Grand Slam singles results
- Australian Open: 3R (2021)
- French Open: 2R (2021, 2025, 2026)
- Wimbledon: 2R (2022, 2025)
- US Open: 4R (2025)

Doubles
- Career record: 23–36
- Career titles: 0
- Highest ranking: No. 134 (30 March 2026)
- Current ranking: No. 221 (3 August 2026)

Grand Slam doubles results
- Australian Open: 1R (2022, 2026)
- French Open: 3R (2025)
- Wimbledon: 1R (2021, 2022, 2025, 2026)
- US Open: 2R (2025)

= Ann Li (tennis) =

American tennis player (born 2000)

Ann Li (李吉妮; born June 26, 2000) is an American tennis player. She has a career-high singles ranking by the WTA of No. 29, achieved on 4 May 2026, and a best doubles ranking of No. 134, achieved on 30 March 2026. She has won two singles titles on the WTA Tour, one singles title on the WTA Challenger Tour, and three titles on the ITF Women's Circuit.
Li was a finalist at the 2017 Junior Wimbledon in a first all-American girls' final since 1979.

==Personal background==
Li was born into a sports family. Her father, who played soccer in college, is from Changchun, while her mother, who ran track in college, is from Suzhou. Her aunt was a professional speed skater in China.

==Career==
===2017–2018: Juniors, professional debut===
Li reached her first Junior Grand Slam singles final in 2017 at Wimbledon. In the first all-American girls' final since 1979, the unseeded Li lost to third seed Claire Liu, in three sets. Two weeks later, Li won her first professional title on the ITF Circuit, a $15k tournament in Evansville, Indiana.
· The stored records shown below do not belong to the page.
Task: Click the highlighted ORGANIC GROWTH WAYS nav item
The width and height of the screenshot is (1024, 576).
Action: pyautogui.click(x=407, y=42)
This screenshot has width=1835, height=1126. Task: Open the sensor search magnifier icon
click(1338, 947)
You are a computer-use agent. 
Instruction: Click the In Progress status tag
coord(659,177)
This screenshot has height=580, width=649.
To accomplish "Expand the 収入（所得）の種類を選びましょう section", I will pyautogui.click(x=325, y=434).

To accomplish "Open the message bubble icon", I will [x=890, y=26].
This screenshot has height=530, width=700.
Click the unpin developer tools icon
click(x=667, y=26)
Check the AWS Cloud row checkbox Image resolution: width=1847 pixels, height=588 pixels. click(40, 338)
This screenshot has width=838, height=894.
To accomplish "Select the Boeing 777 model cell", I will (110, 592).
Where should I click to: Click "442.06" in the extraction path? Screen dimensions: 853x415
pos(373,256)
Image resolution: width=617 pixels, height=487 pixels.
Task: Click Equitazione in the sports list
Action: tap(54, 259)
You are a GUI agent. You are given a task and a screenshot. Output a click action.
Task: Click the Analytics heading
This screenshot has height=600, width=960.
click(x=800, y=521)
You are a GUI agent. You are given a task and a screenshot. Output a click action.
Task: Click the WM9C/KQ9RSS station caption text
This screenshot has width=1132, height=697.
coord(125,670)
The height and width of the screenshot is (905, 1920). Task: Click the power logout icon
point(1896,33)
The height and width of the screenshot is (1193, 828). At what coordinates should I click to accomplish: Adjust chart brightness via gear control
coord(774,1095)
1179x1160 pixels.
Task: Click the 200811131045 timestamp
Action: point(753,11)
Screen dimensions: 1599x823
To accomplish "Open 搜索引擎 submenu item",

Li entered the Lexington Challenger where she defeated Renata Zarazúa, Julia Glushko, Anastasia Nefedova, Jessica Pegula, before losing to Asia Muhammad, in straight sets.
She participated at the Landisville Challenge where she defeated former British No. 1, Heather Watson, and Wimbledon finalist, Sabine Lisicki, but lost to Madison Brengle in the quarterfinals. In the ITF Templeton Pro, she eliminated fellow wildcard Sophia Whittle but lost to Sofya Zhuk. She tried to qualify for the 2018 US Open but lost to Marie Bouzková. She then entered an ITF event in Texas where she lost to Naomi Broady. Her best result after the US Open was at Stockton where she beat Jovana Jakšić and Lauren Davis, before yet again falling to Madison Brengle. In Templeton, she won against Nicole Gibbs before losing to Hailey Baptiste.

===2020: Major debut and third round, top 100===
At the Australian Open, Li played made her Grand Slam tournament debut, after qualifying for the main draw. She advanced to the second round, where she lost to the eventual champion, Sofia Kenin.

Li reached the third round of a major for the first time in her career at the US Open defeating 13th seed Alison Riske en route, before her run was ended by 17th seed Angelique Kerber. She reached the top 100 at world No. 97, on 9 November 2020.

===2021: First WTA Tour title, major third round, top 50===
Li reached a third round of a Grand Slam championship for the second time at the Australian Open, losing to seventh seed Aryna Sabalenka. She also reached the second round at the French Open on her debut at this major, at which point she lost to fifth seed Elina Svitolina.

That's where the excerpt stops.